A dynamic duo – one part UAV company, one part software firm – wowed attendees at a European tech show last week with a new line of automated, smarter inspection drones.
Last week, Dutch drone manufacturer Aerialtronics and Boston-based “deep-learning” software company Neurala demonstrated a “smart” model of Aerialtronics’ Altura Zenith UAV at the GPU Technology Conference Europe in Amsterdam.
The quadcopter is equipped with an NVIDIA Jetson TX1 GPU sensor module – with thermal imaging functions — and works in conjunction with Neurala’s neural network software. The “intelligent drone” is specifically designed for inspection work on cell towers and other infrastructure. It can recognize different types of tower equipment, making inspections more accurate.
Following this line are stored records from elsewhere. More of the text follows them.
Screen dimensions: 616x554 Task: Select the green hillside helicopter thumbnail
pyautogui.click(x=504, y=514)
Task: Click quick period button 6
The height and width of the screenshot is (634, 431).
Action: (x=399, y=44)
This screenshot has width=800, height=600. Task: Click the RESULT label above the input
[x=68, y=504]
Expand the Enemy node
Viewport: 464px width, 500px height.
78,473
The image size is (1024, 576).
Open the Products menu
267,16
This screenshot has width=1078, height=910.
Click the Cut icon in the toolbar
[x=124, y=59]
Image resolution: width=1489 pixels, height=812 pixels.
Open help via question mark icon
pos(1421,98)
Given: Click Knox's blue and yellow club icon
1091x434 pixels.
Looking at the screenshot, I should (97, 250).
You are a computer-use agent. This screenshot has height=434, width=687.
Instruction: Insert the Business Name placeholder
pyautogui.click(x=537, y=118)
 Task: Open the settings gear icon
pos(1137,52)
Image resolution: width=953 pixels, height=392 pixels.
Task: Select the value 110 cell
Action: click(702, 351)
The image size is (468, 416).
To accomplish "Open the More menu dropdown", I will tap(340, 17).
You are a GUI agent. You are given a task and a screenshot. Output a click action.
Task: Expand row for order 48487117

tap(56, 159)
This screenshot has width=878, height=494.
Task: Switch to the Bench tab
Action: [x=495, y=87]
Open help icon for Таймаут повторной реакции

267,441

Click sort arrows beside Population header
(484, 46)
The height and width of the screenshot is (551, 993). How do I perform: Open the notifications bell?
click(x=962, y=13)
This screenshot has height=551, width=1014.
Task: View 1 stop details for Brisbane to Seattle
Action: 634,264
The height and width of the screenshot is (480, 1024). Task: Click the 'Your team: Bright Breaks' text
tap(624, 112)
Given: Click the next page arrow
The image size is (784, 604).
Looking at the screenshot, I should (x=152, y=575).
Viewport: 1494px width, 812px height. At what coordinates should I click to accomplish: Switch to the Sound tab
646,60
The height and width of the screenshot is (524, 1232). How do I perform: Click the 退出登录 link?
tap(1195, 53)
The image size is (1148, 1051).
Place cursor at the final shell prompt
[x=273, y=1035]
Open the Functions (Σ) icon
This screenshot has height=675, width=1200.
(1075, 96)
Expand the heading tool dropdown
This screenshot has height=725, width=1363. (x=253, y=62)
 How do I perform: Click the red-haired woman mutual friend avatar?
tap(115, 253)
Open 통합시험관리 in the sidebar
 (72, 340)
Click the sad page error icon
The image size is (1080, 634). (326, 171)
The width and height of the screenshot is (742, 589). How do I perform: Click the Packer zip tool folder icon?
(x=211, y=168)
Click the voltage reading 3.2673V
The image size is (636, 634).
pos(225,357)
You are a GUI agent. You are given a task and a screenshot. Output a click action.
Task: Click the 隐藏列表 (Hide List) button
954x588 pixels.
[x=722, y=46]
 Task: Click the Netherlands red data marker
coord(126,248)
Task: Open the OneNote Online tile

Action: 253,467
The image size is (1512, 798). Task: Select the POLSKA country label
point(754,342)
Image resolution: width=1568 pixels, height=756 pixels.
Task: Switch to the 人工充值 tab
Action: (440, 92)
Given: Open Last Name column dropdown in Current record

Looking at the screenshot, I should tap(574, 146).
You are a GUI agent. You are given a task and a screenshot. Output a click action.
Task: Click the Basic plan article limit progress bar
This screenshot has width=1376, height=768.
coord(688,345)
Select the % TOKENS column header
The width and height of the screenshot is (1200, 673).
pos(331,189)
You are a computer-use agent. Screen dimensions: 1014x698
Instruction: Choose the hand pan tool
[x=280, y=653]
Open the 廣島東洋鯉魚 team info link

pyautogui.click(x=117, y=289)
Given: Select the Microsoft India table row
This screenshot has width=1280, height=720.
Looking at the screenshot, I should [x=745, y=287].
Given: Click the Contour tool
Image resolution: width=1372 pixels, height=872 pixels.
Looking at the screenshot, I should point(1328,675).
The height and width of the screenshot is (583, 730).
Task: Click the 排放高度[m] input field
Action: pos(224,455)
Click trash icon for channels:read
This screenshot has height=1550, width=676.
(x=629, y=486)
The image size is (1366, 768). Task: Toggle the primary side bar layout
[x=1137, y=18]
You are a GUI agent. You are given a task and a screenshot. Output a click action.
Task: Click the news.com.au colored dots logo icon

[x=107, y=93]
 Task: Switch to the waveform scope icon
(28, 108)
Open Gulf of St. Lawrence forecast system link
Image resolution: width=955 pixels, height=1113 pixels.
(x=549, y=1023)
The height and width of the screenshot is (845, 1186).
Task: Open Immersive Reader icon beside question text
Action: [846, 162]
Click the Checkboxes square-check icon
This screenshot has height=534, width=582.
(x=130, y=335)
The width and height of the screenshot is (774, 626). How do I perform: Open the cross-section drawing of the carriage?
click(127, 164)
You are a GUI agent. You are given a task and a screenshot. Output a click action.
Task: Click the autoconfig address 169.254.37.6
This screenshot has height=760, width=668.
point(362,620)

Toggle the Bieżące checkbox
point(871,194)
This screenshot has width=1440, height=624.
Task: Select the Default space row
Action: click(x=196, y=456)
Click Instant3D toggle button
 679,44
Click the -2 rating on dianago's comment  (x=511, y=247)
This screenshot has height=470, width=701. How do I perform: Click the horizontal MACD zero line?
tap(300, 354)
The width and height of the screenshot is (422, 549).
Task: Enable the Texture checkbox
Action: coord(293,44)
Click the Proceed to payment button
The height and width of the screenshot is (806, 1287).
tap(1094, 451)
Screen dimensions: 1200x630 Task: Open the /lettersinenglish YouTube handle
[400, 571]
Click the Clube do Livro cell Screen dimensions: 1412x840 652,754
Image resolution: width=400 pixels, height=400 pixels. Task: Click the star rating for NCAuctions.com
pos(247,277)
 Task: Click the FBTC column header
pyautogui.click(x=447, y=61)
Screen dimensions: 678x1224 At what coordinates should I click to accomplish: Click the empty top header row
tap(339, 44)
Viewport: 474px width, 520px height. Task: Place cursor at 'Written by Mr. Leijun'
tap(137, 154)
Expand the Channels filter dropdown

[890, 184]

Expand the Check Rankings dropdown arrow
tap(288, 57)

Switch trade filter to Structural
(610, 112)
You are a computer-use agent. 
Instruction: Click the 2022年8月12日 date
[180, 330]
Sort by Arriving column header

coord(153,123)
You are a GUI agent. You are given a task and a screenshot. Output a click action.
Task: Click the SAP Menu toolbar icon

“Not only can we do clever things with the vision and thermal data, we can connect the flight computer so the drone is fully aware of it surroundings,” Aerialtronics product strategy chief Robin van Putte said in a press release.
“We don’t want to end our inspection mission with a SD card in our hand and invest a lot of time in data offloading and post-processing,” van Putte added. “Instead we want to be able to immediately verify the results and make quick decisions. Having artificial intelligence technology onboard accelerates our roadmap to full automation of the drone workflow.”
Neurala marketing VP Roger Matus said inspections drones of the future may be autonomous, using learning algorithms to inspect an expanding number of infrastructure sites. “A drone with Neurala software is capable of recognizing its environment and making decisions based on what it sees. Our future plan is to add autonomy so that drone inspections can be run at the push of a button.”
Both companies have bet the farm on the viability of drones to transform the inspection industry. This past month, Aerialtronics launched a partnership with IBM to integrate the Watson IoT platform with its drones.
Also in September, Neurala announced the launch of Bots Software Development Kit at Interdrone on Thursday. The kit will allow manufacturers to install artificial-intelligence neural software directly into their applications without the need for additional hardware.